Copy out the lines below without changing a single character.

• [Material shown]:
%%

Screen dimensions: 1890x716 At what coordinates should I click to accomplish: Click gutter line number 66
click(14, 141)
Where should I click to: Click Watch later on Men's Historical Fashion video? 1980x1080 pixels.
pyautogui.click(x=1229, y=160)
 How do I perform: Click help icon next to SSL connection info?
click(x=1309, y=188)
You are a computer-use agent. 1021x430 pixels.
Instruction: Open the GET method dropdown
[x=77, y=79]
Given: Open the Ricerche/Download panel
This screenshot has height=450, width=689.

%%

• [Task output]:
Screen dimensions: 1890x716 At what coordinates should I click to accomplish: Click gutter line number 66
click(14, 141)
Where should I click to: Click Watch later on Men's Historical Fashion video? 1980x1080 pixels.
pyautogui.click(x=1229, y=160)
 How do I perform: Click help icon next to SSL connection info?
click(x=1309, y=188)
You are a computer-use agent. 1021x430 pixels.
Instruction: Open the GET method dropdown
[x=77, y=79]
Given: Open the Ricerche/Download panel
This screenshot has height=450, width=689.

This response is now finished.